EXCERPT PROVIDED:
Photo by Melanie Gillis

Diana Panton didn’t let the pandemic get in the way of making new music. The result is some pretty sweet sounding lemonade.

Diana Panton’s last album was called A Cheerful Little Earful. Her most recent musical gift – almost literally so, as it was released on Christmas Eve – is not exactly cheerful. Yet it comforts just the same.

Panton released a wonderfully melancholy interpretation of the Rogers & Hart composition “Nobody’s Heart” in the form of a new video on YouTube.  Having recorded a selection of upbeat children’s classics on Earful, this single sees Panton exploring a very different emotional palette. 

“They’ve alone done a fair bit of recent scientific research that shows these somewhat melancholy songs do have that power to soothe,” explains Panton over the phone from her Hamilton home. “A lot of the jazz standards came out of the wartime era, and it’s interesting, I find, to equate that a little bit, to today. It’s sometimes nice to feel something that echoes how [a person is] feeling rather than it be a complete disconnect from how they’re feeling.”

WORK TO BE COMPLETED: Write the next part of the article about Diana Panton's new single, continuing after its final paragraph. The entries that come next have no connection to the article about Diana Panton.

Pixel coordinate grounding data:
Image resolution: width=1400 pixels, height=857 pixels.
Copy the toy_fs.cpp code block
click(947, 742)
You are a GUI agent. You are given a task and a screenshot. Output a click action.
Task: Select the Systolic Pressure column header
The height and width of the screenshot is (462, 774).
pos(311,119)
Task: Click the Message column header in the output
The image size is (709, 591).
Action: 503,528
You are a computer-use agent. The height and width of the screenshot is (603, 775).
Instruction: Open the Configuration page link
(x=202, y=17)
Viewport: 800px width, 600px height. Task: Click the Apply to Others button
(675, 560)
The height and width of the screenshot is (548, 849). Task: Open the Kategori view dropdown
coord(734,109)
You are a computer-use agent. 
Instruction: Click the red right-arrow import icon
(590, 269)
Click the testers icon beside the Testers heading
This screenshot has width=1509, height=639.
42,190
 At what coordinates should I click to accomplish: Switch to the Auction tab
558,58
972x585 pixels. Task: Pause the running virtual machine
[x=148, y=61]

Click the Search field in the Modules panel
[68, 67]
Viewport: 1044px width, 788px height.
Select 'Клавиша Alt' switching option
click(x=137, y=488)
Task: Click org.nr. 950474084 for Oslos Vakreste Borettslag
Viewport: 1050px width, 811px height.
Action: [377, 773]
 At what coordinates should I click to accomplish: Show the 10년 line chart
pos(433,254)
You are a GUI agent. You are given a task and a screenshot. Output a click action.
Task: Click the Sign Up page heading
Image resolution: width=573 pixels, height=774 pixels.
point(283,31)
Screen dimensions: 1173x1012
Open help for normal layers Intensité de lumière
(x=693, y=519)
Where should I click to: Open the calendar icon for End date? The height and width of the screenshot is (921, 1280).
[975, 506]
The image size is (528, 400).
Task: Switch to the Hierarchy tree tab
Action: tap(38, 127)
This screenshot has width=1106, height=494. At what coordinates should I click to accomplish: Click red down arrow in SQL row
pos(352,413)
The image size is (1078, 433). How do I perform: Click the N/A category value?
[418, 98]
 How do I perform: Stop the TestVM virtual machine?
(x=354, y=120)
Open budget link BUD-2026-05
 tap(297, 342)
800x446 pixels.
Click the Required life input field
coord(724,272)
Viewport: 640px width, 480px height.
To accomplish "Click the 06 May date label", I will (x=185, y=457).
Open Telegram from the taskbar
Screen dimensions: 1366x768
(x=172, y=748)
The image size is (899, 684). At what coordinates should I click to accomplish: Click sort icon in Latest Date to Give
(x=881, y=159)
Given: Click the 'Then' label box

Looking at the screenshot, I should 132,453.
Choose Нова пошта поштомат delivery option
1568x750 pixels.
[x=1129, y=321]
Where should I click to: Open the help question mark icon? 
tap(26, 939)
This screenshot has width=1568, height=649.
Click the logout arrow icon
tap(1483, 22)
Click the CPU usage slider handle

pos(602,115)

TASK ANSWER:
In other words, maybe having “Take The ‘A’ Train” on repeat isn’t necessarily always the best answer. Sometimes listeners want to escape, but sometimes they want to feel understood; to know that the uncertainty, the melancholy, and the pain we have felt over the course of the pandemic is part of a universal condition. Neither the song nor the video are sad sad; in the animation, a kettle boils and a turntable spins Miles Davis’ Kind of Blue. We see ourselves in the isolation, but rather than being pained, we feel a softer sadness and a sense of recognition. “It’s a really good fit for the music,” she says of the video.

“It’s an interior, enclosed, it’s a girl and her cat, and she’s sort of looking out the window - which to me is a bit of a metaphor for this whole thing. Imagining what might be on the other side of that enclosed space that we’re in right now.”

On “Nobody’s Heart” Panton is once again joined by her long-time collaborator, guitarist Reg Schwager. The video features work from Toronto’s Leading Pictures, who created the animation from illustrations by artist Mariel Ashlinn Kelly. Panton – whose other career is that of visual arts teacher at Westdale – has a deep interest in illustration, and as soon as she saw the Toronto-based artist’s work, she knew that Kelly’s art would match the mood of her own music. 

“To me, the visuals on that music were a perfect match,” she says. “She said she doesn’t normally take on outside projects but she likes jazz – and you don’t always encounter people who say they really like jazz.”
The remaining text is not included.